**TASK DATA:**
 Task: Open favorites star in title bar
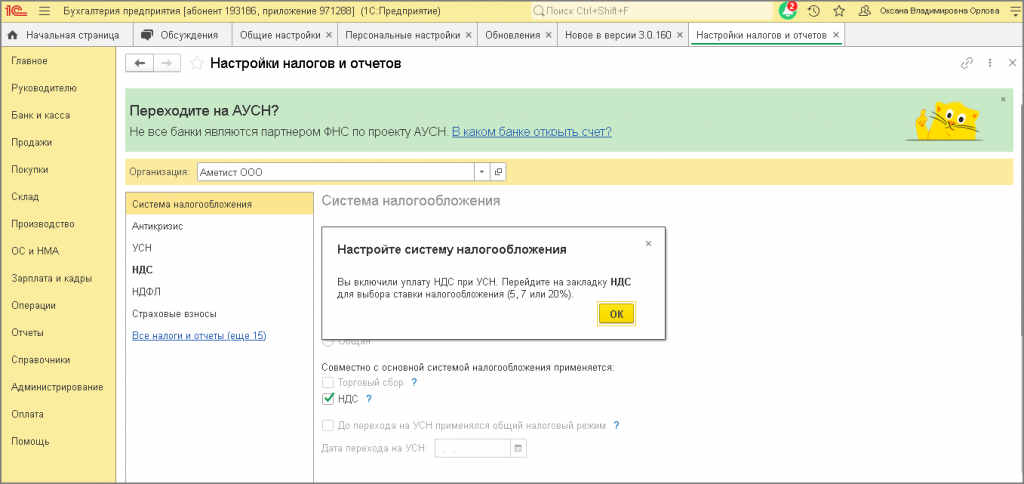pos(839,11)
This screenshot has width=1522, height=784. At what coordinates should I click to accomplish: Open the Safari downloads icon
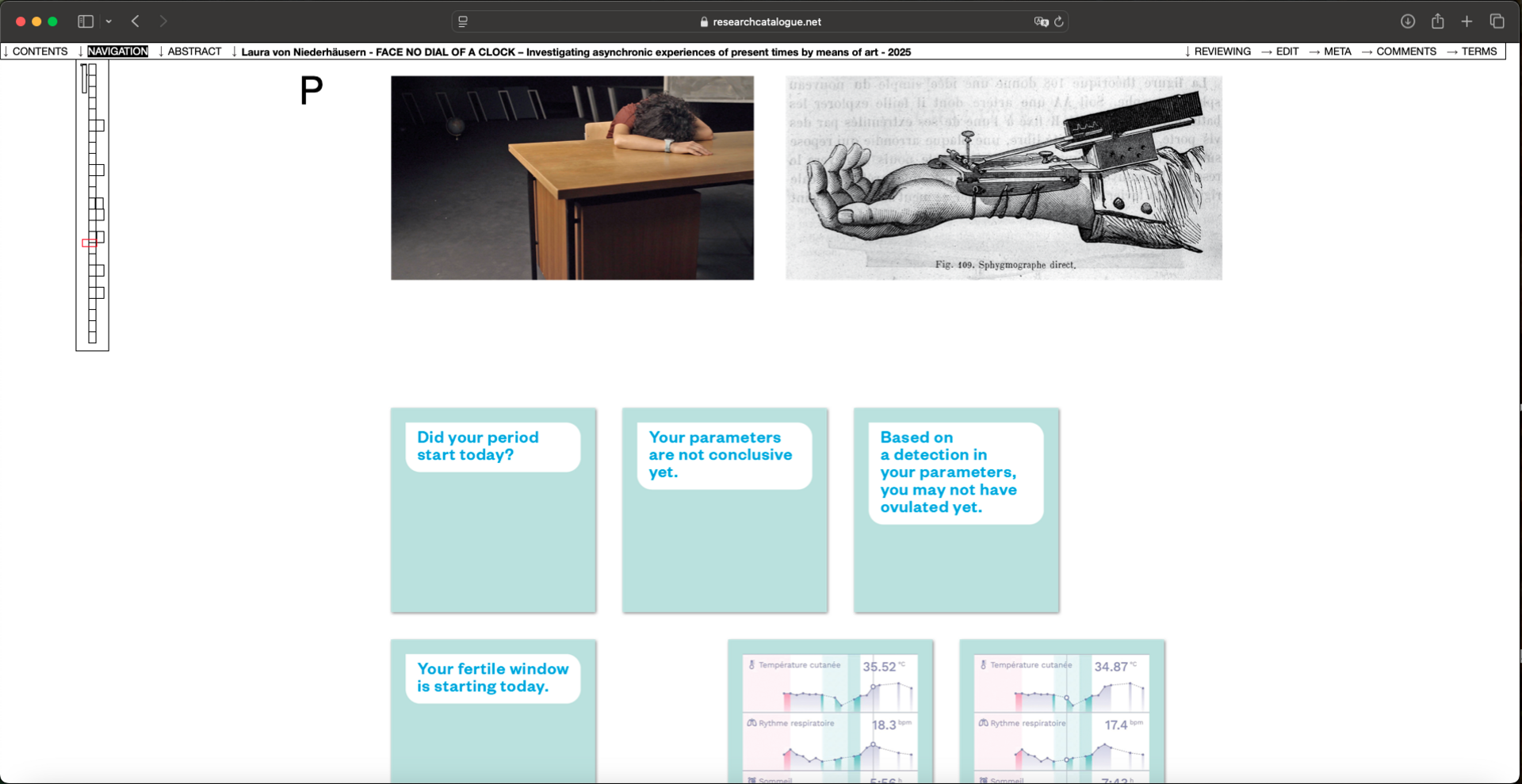[1408, 21]
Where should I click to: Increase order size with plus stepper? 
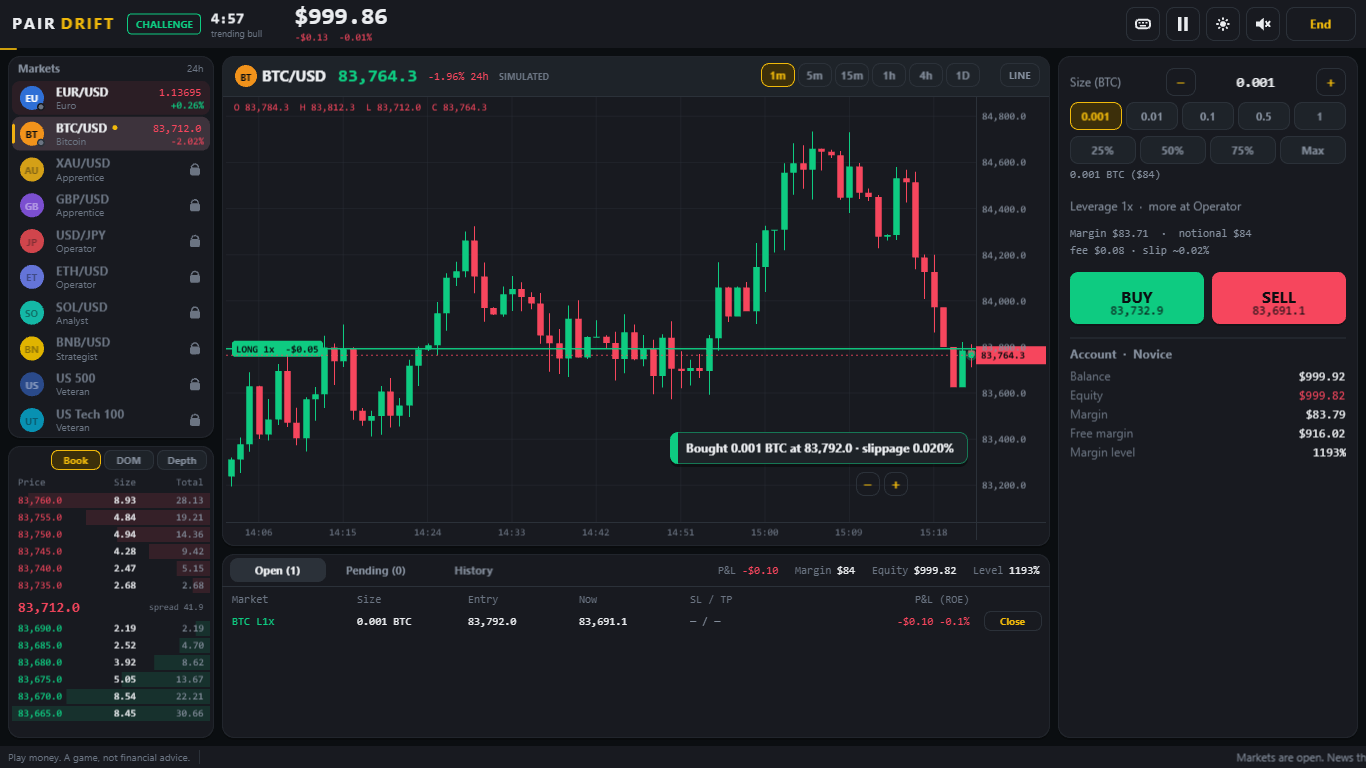[1331, 83]
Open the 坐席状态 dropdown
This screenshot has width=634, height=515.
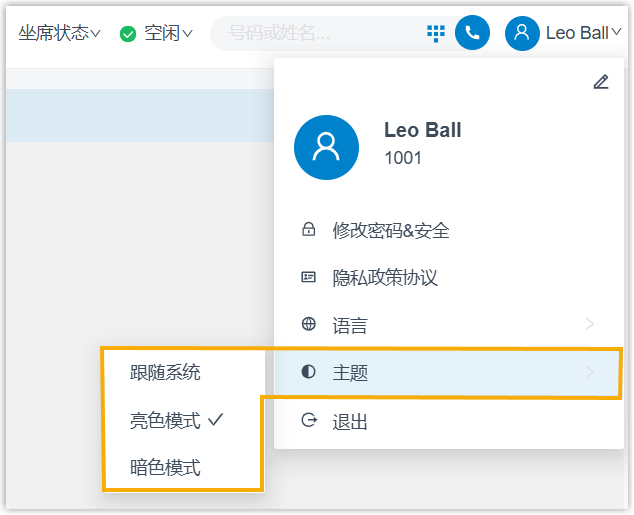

**STATED GOAL:**
Locate each line in the listing that contains the word "This" and copy those lines. Only matches with the same capitalization count.

**TASK ANSWER:**
This screenshot has width=1522, height=784. At what coordinates should I click to accomplish: Open the Safari downloads icon
This screenshot has width=634, height=515.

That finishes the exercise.